Brałam głębokie wdechy, chcąc się uspokoić. Nabierany przeze mnie tlen dawał mi ukojenie, a więc po kilku minutach weszłam z powrotem do środka.



Na poprzednim miejscu zastałam przyjaciela, który trzymał telefon w dłoni, próbując się do kogoś dodzwonić. Obok niego stały dwa kubeczki kawy z automatu.

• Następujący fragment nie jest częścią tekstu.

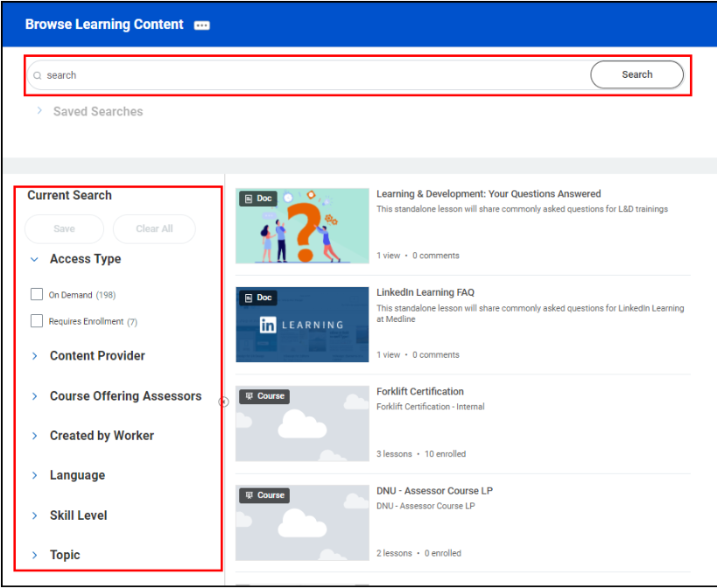Click the Doc badge on LinkedIn Learning FAQ card
Viewport: 717px width, 588px height.
coord(257,298)
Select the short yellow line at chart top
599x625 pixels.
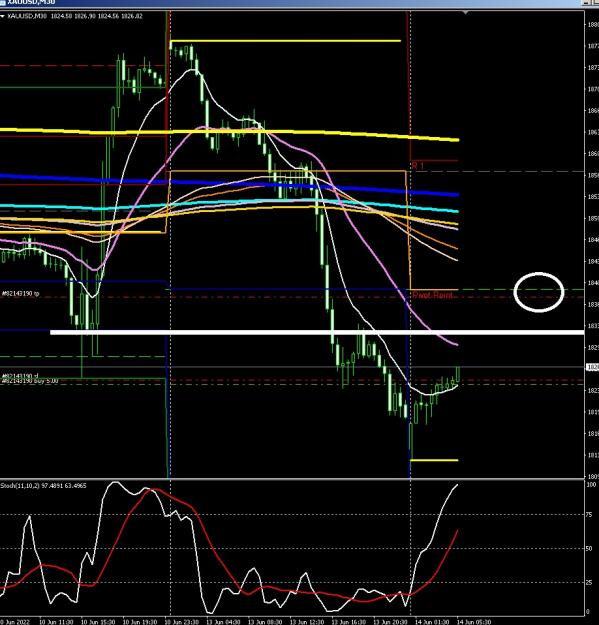point(285,41)
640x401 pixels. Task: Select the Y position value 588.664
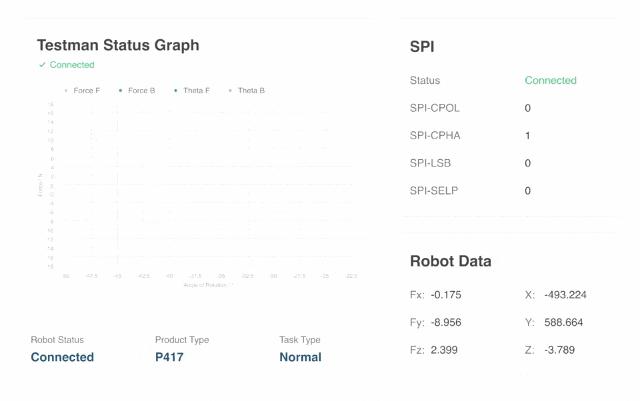(565, 323)
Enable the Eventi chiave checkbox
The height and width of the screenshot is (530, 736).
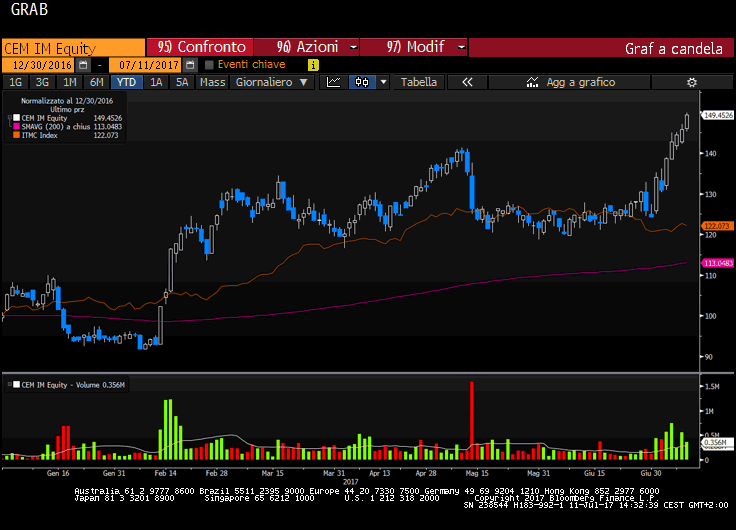click(209, 65)
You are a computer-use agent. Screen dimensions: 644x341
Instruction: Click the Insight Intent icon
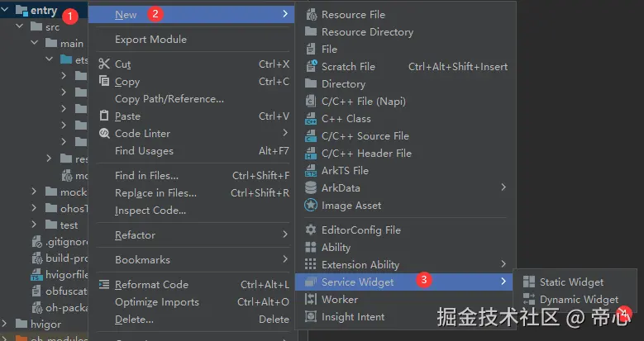(311, 316)
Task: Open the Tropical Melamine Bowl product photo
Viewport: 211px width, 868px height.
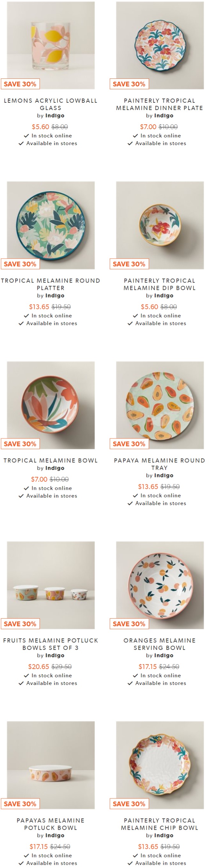Action: tap(51, 405)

- O mój Boże, gdzie byłaś? - podbiegł do mnie, przytulając.
- Spokojnie, nie było mnie jakieś pięć minut
- Dwadzieścia - poprawił mnie.
- Huh? Straciłam rachubę czasu, przepraszam. Byłam na zewnątrz - kiwnął, dając znak, że zrozumiał, po czym schylił się i podał mi kubek letniego już napoju. Podziękowałam, po czym zaczęłam rozkoszować się dawką kofeiny.
- Martwię się, że z Mattem stało się coś poważnego... - odezwałam się pierwsza po dziesięciu minutach milczenia.
- Dlaczego tak myślisz?
- Tiffany siedzi tam już dobre czterdzieści minut - szepnęłam.
- Nie martw się - potarł moje ramię, chcąc dodać otuchy. - Wyjdzie z tego prędzej, niż myślimy



Jakiś czas później usłyszałam zamykające się drzwi, więc uniosłam głowę i otworzyłam oczy, szybko mrugając. 



Musiałam zasnąć.



Razem z Shawnem przekręciliśmy głowę w tamtym kierunku, zauważając Tiffany oraz stąpającego za nią grubszego, niskiego doktora. Brunetka miała podpuchnięte oczy, a po jej policzkach nadal kapały łzy.